Antioxidant supplementation in neurodegenerative diseases. Antioxidant supplementations exhibit beneficial effects on the onset and progression of neurodegenerative diseases. Vitamins E and C play an important role in reducing oxidative stress, while PUFAs exert positive effects on cell aging and cognitive performance. Coenzyme Q10 (2 weeks) is able to decrease brain oxidative stress and inflammation, improving levels of glutathione and superoxide dismutase (SOD). Regarding metals, zinc was demonstrated to improve cognitive functions (antioxidant capacity and BDNF release), while selenium regulates oxidative stress status and apoptosis (activities of AChE and caspase 3 decrease). Polyphenols can downregulate ROS levels, SOD, GPx, and CAT, and upregulate the expression of Nrf2, enhancing attention, executive (chlorogenic acids), and cognitive functions (curcuminoids) as well as reducing neuroinflammation in the AD brains (resveratrol). Active compounds in medicinal plants, such as thymoquinone, can counteract oxidative stress in the brains of rats exposed to head irradiation, affecting TSSA, NSSA, SOD, and PON activities.
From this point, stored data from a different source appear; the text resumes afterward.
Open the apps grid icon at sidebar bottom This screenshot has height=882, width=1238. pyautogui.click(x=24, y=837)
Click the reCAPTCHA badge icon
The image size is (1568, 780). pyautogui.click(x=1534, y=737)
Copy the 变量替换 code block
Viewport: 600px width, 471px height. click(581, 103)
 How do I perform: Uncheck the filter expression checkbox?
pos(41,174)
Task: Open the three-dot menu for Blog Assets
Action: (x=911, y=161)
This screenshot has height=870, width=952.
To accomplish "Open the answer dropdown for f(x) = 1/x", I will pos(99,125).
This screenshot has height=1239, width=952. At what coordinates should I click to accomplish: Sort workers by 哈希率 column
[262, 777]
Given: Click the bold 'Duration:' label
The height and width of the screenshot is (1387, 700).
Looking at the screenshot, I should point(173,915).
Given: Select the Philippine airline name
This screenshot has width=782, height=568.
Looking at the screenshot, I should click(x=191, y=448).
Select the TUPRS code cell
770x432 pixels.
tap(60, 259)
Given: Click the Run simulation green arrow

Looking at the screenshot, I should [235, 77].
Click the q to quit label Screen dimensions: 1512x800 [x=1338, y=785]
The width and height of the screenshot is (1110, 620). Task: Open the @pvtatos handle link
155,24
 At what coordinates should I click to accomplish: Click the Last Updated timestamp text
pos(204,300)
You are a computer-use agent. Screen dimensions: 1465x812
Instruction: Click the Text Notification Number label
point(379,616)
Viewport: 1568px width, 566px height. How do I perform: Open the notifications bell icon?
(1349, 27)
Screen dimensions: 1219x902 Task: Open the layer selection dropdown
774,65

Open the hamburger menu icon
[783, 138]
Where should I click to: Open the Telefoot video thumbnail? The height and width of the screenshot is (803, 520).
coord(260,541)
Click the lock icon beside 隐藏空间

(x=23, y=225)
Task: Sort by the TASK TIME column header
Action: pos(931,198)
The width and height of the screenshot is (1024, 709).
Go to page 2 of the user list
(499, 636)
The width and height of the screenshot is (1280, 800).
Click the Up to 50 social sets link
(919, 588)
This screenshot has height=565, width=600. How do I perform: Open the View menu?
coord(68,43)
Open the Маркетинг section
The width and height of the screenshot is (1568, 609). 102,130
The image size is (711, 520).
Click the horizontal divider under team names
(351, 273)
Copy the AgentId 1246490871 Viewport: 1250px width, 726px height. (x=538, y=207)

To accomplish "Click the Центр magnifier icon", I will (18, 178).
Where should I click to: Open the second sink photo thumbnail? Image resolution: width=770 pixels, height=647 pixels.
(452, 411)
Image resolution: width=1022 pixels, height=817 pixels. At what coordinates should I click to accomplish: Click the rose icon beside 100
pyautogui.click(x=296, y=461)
Probiotics exhibit antioxidant activity in CNS, improving some manifestations of neurodegenerative disorders. The figure was created in BioRender.com, accessed on 18 September 2022.

Figure 3

Neuroprotective effects of physical activity. Regular exercise is demonstrated to decrease oxidative stress and inflammation as well as increase the release of anti-inflammatory molecules, including IL-4 and IL-10. In addition, exercise triggers the PGC-1α/FNDC5 pathway in skeletal muscles, with the consequent release of Irisin, which is fundamental for the increase in neurotrophic factors. PA improves astrocyte functions with positive effects on hippocampal and vascular activities. In addition, exercise seems able to restore the AMPK and the JNK-BCL2 autophagy, preventing the accumulation of misfolded proteins and ensuring mitochondrial turnover. Exercise also acts on cell apoptosis and brain aging, restoring Wnt/β-Catenin signaling. Finally, PA enhances the release of dopamine improving brain functions in patients suffering from PD. The figure was created in BioRender.com, accessed on 18 September 2022.

Figure 4

Beneficial effects of nutraceuticals and exercise on lipid profile. Nutraceuticals and exercise are able to influence lipid profile and lipoproteins levels. A good lifestyle improves health and prevents possible chronic diseases. Nutraceuticals are provided by dietary sources, but they generally contain higher concentrations of bioactive compounds, exerting potential beneficial effects. The ω3 EPA and DHA were demonstrated to reduce VLDL hepatic synthesis and serum TG, while phytosterols impede intestinal cholesterol absorption, increasing LDL-C receptors and reducing LDL-C levels. Micronutrients are involved in regulating some apolipoproteins gene expression and affect HDL-C metabolism. Minerals such as magnesium and zinc and vitamins such as ascorbic acid and niacin impact lipoproteins and Apo-A1 levels. Polyphenols exert antioxidant activity against lipid peroxidation and promote hepatic LDL receptors. Soluble fibers encourage LDL-C decrease. In parallel, physical exercise promotes blood lipid consumption, reducing their levels, and induces lipid oxidation in skeletal muscle, giving the energy required during training. Moreover, in skeletal muscle, physical activity increases FABPpm content, especially in males. Exercise training induces LDL reduction and TG levels, especially when exercise intensity grows. The figure was created in BioRender.com, accessed on 18 September 2022.